### Prompt
Having located the line with "Viewport: 1568px width, 743px height.", repeat it and all remaining lines of the records exactly. Pictures do not belong in the answer.

(Saved data entries)
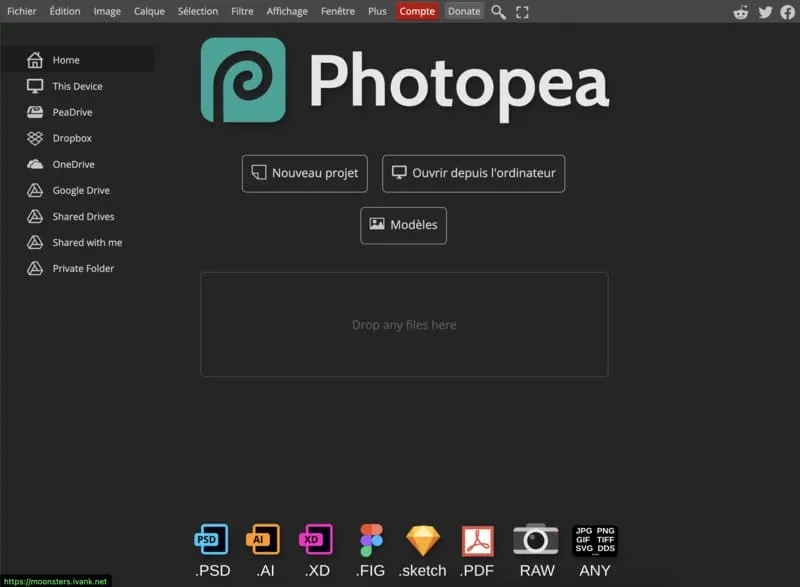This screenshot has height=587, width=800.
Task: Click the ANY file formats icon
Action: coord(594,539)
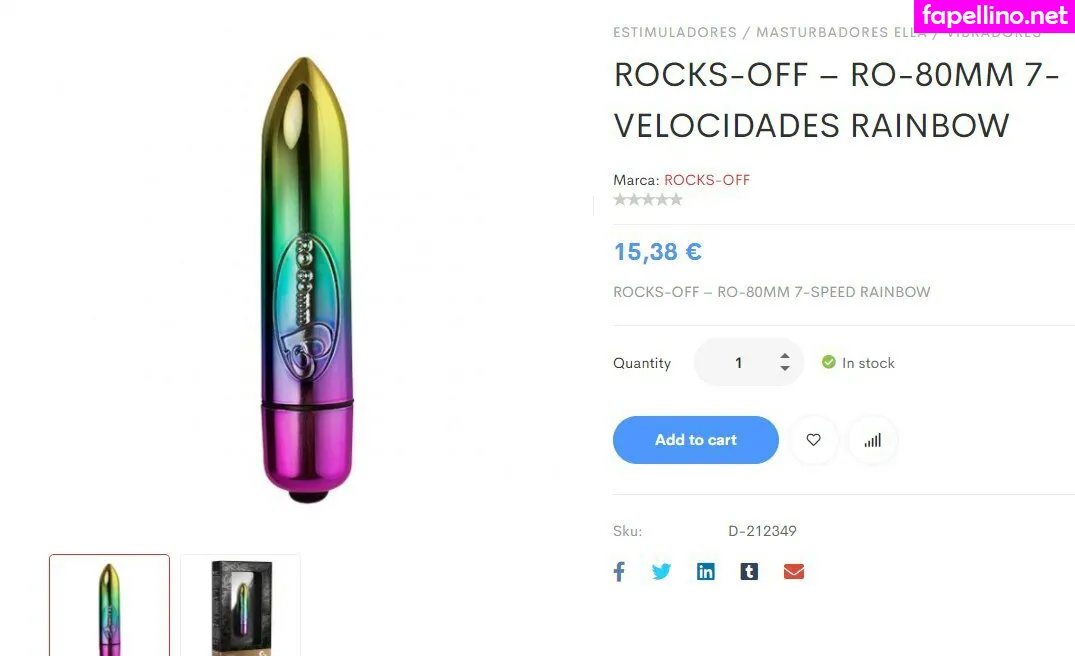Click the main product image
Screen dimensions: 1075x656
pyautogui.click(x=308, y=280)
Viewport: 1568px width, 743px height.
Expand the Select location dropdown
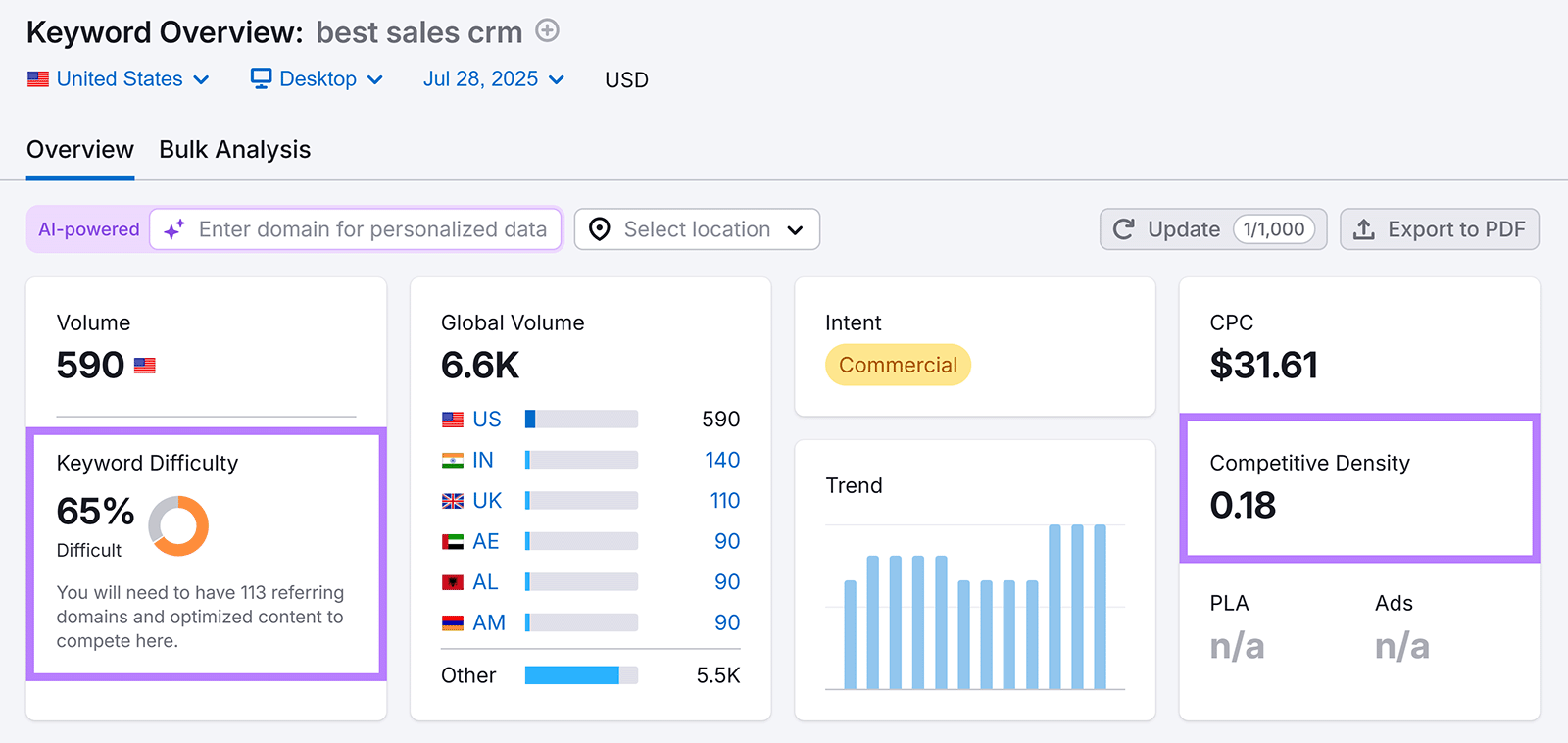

### Response below
Viewport: 1568px width, 743px height.
Expand the Select location dropdown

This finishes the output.